::: Records shown :::

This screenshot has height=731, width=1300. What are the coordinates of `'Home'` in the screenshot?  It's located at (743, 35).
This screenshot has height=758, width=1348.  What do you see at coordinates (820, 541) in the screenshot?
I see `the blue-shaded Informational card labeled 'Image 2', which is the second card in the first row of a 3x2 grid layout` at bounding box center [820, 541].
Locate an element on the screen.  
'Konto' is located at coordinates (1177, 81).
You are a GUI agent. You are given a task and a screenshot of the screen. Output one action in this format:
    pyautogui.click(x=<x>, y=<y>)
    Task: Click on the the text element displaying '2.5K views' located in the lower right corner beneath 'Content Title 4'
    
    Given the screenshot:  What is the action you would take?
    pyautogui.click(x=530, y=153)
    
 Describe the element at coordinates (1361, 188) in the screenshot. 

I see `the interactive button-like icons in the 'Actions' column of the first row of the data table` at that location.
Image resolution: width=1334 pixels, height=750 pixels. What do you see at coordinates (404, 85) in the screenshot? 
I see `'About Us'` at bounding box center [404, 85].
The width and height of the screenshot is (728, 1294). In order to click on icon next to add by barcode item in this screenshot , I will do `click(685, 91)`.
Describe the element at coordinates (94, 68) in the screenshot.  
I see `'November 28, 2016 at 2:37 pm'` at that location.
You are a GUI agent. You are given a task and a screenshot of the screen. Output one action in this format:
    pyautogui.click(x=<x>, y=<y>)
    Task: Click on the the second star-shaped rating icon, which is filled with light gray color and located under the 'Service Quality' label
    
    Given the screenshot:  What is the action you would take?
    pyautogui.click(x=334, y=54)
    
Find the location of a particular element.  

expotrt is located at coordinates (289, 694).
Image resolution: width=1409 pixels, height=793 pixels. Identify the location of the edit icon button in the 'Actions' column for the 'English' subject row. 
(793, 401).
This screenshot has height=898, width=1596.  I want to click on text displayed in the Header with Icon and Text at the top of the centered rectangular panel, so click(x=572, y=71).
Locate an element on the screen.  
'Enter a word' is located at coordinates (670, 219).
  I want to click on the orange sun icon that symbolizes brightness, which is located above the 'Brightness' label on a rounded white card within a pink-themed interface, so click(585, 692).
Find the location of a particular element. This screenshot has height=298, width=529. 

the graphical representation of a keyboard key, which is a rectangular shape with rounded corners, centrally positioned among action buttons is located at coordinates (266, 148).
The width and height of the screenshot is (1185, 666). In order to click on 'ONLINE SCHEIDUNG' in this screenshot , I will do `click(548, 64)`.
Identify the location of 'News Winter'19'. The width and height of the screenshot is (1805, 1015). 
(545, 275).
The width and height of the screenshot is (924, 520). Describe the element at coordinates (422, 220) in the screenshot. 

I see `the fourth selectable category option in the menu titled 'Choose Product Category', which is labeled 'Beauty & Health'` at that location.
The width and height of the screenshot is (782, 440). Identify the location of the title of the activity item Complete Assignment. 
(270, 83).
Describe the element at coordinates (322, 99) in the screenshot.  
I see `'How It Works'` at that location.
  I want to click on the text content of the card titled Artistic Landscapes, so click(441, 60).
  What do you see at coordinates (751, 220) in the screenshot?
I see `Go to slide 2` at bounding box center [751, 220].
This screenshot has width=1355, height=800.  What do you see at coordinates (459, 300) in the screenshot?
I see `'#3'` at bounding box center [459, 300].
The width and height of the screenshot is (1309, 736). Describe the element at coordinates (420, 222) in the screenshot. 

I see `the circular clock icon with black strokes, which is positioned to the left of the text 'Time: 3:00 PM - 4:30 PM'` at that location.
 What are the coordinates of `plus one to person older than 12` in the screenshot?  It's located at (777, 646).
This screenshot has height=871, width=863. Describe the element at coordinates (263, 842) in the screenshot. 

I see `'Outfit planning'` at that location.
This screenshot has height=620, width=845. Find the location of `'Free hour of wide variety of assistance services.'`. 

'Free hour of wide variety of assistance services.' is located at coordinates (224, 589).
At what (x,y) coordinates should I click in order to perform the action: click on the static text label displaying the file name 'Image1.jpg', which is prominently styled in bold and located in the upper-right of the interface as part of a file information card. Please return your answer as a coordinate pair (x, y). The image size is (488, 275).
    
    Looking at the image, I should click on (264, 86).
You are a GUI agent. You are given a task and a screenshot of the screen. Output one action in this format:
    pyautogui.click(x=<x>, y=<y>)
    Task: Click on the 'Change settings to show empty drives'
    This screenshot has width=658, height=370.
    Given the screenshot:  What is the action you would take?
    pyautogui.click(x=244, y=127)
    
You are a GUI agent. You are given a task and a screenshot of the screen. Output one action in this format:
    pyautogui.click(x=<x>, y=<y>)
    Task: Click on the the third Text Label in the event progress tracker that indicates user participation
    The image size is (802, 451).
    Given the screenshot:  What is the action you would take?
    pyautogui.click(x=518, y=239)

:::

- _Task brief_: Copy out the listing above word for word, from start to finish.

- _The result_:
This screenshot has height=731, width=1300. What are the coordinates of `'Home'` in the screenshot?  It's located at (743, 35).
This screenshot has height=758, width=1348.  What do you see at coordinates (820, 541) in the screenshot?
I see `the blue-shaded Informational card labeled 'Image 2', which is the second card in the first row of a 3x2 grid layout` at bounding box center [820, 541].
Locate an element on the screen.  
'Konto' is located at coordinates (1177, 81).
You are a GUI agent. You are given a task and a screenshot of the screen. Output one action in this format:
    pyautogui.click(x=<x>, y=<y>)
    Task: Click on the the text element displaying '2.5K views' located in the lower right corner beneath 'Content Title 4'
    
    Given the screenshot:  What is the action you would take?
    pyautogui.click(x=530, y=153)
    
 Describe the element at coordinates (1361, 188) in the screenshot. 

I see `the interactive button-like icons in the 'Actions' column of the first row of the data table` at that location.
Image resolution: width=1334 pixels, height=750 pixels. What do you see at coordinates (404, 85) in the screenshot? 
I see `'About Us'` at bounding box center [404, 85].
The width and height of the screenshot is (728, 1294). In order to click on icon next to add by barcode item in this screenshot , I will do `click(685, 91)`.
Describe the element at coordinates (94, 68) in the screenshot.  
I see `'November 28, 2016 at 2:37 pm'` at that location.
You are a GUI agent. You are given a task and a screenshot of the screen. Output one action in this format:
    pyautogui.click(x=<x>, y=<y>)
    Task: Click on the the second star-shaped rating icon, which is filled with light gray color and located under the 'Service Quality' label
    
    Given the screenshot:  What is the action you would take?
    pyautogui.click(x=334, y=54)
    
Find the location of a particular element.  

expotrt is located at coordinates (289, 694).
Image resolution: width=1409 pixels, height=793 pixels. Identify the location of the edit icon button in the 'Actions' column for the 'English' subject row. 
(793, 401).
This screenshot has height=898, width=1596.  I want to click on text displayed in the Header with Icon and Text at the top of the centered rectangular panel, so click(x=572, y=71).
Locate an element on the screen.  
'Enter a word' is located at coordinates (670, 219).
  I want to click on the orange sun icon that symbolizes brightness, which is located above the 'Brightness' label on a rounded white card within a pink-themed interface, so click(585, 692).
Find the location of a particular element. This screenshot has height=298, width=529. 

the graphical representation of a keyboard key, which is a rectangular shape with rounded corners, centrally positioned among action buttons is located at coordinates (266, 148).
The width and height of the screenshot is (1185, 666). In order to click on 'ONLINE SCHEIDUNG' in this screenshot , I will do `click(548, 64)`.
Identify the location of 'News Winter'19'. The width and height of the screenshot is (1805, 1015). 
(545, 275).
The width and height of the screenshot is (924, 520). Describe the element at coordinates (422, 220) in the screenshot. 

I see `the fourth selectable category option in the menu titled 'Choose Product Category', which is labeled 'Beauty & Health'` at that location.
The width and height of the screenshot is (782, 440). Identify the location of the title of the activity item Complete Assignment. 
(270, 83).
Describe the element at coordinates (322, 99) in the screenshot.  
I see `'How It Works'` at that location.
  I want to click on the text content of the card titled Artistic Landscapes, so click(441, 60).
  What do you see at coordinates (751, 220) in the screenshot?
I see `Go to slide 2` at bounding box center [751, 220].
This screenshot has width=1355, height=800.  What do you see at coordinates (459, 300) in the screenshot?
I see `'#3'` at bounding box center [459, 300].
The width and height of the screenshot is (1309, 736). Describe the element at coordinates (420, 222) in the screenshot. 

I see `the circular clock icon with black strokes, which is positioned to the left of the text 'Time: 3:00 PM - 4:30 PM'` at that location.
 What are the coordinates of `plus one to person older than 12` in the screenshot?  It's located at (777, 646).
This screenshot has height=871, width=863. Describe the element at coordinates (263, 842) in the screenshot. 

I see `'Outfit planning'` at that location.
This screenshot has height=620, width=845. Find the location of `'Free hour of wide variety of assistance services.'`. 

'Free hour of wide variety of assistance services.' is located at coordinates (224, 589).
At what (x,y) coordinates should I click in order to perform the action: click on the static text label displaying the file name 'Image1.jpg', which is prominently styled in bold and located in the upper-right of the interface as part of a file information card. Please return your answer as a coordinate pair (x, y). The image size is (488, 275).
    
    Looking at the image, I should click on (264, 86).
You are a GUI agent. You are given a task and a screenshot of the screen. Output one action in this format:
    pyautogui.click(x=<x>, y=<y>)
    Task: Click on the 'Change settings to show empty drives'
    This screenshot has width=658, height=370.
    Given the screenshot:  What is the action you would take?
    pyautogui.click(x=244, y=127)
    
You are a GUI agent. You are given a task and a screenshot of the screen. Output one action in this format:
    pyautogui.click(x=<x>, y=<y>)
    Task: Click on the the third Text Label in the event progress tracker that indicates user participation
    The image size is (802, 451).
    Given the screenshot:  What is the action you would take?
    pyautogui.click(x=518, y=239)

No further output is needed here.